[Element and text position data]

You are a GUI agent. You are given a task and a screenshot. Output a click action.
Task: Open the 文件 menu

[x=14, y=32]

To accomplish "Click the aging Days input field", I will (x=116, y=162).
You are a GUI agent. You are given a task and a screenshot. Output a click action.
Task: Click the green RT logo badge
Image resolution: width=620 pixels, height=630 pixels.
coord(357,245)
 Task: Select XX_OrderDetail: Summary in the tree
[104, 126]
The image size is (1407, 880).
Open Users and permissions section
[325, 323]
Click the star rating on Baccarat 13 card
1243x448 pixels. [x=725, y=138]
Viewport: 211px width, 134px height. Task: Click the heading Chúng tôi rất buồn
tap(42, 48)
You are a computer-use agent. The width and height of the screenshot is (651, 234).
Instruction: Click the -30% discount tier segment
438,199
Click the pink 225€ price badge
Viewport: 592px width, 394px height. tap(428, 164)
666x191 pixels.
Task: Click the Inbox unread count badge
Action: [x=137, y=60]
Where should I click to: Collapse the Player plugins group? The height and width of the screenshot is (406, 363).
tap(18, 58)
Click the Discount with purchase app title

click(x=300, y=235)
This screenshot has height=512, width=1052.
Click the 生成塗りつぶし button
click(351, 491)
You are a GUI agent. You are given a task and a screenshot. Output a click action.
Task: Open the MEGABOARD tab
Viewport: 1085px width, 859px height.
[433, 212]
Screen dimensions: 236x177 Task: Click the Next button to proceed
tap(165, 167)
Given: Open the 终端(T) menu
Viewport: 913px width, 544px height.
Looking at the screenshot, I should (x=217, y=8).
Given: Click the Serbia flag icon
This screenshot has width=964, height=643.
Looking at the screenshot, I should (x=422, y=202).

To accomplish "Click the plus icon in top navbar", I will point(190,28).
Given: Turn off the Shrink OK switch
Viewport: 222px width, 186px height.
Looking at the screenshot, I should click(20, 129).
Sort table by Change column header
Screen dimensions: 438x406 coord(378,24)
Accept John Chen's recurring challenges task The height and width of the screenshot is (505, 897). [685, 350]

### Exercise requirements
Reproduce the entries from the first line through the line holding "I will point(190,28).", inclusive, replacing "GUI agent" with "screen agent" and keeping everything else unchanged.

### Reply to the task
You are a screen agent. You are given a task and a screenshot. Output a click action.
Task: Open the 文件 menu

[x=14, y=32]

To accomplish "Click the aging Days input field", I will (x=116, y=162).
You are a screen agent. You are given a task and a screenshot. Output a click action.
Task: Click the green RT logo badge
Image resolution: width=620 pixels, height=630 pixels.
coord(357,245)
 Task: Select XX_OrderDetail: Summary in the tree
[104, 126]
The image size is (1407, 880).
Open Users and permissions section
[325, 323]
Click the star rating on Baccarat 13 card
1243x448 pixels. [x=725, y=138]
Viewport: 211px width, 134px height. Task: Click the heading Chúng tôi rất buồn
tap(42, 48)
You are a computer-use agent. The width and height of the screenshot is (651, 234).
Instruction: Click the -30% discount tier segment
438,199
Click the pink 225€ price badge
Viewport: 592px width, 394px height. tap(428, 164)
666x191 pixels.
Task: Click the Inbox unread count badge
Action: [x=137, y=60]
Where should I click to: Collapse the Player plugins group? The height and width of the screenshot is (406, 363).
tap(18, 58)
Click the Discount with purchase app title

click(x=300, y=235)
This screenshot has height=512, width=1052.
Click the 生成塗りつぶし button
click(351, 491)
You are a screen agent. You are given a task and a screenshot. Output a click action.
Task: Open the MEGABOARD tab
Viewport: 1085px width, 859px height.
[433, 212]
Screen dimensions: 236x177 Task: Click the Next button to proceed
tap(165, 167)
Given: Open the 终端(T) menu
Viewport: 913px width, 544px height.
Looking at the screenshot, I should (x=217, y=8).
Given: Click the Serbia flag icon
This screenshot has width=964, height=643.
Looking at the screenshot, I should (x=422, y=202).

To accomplish "Click the plus icon in top navbar", I will point(190,28).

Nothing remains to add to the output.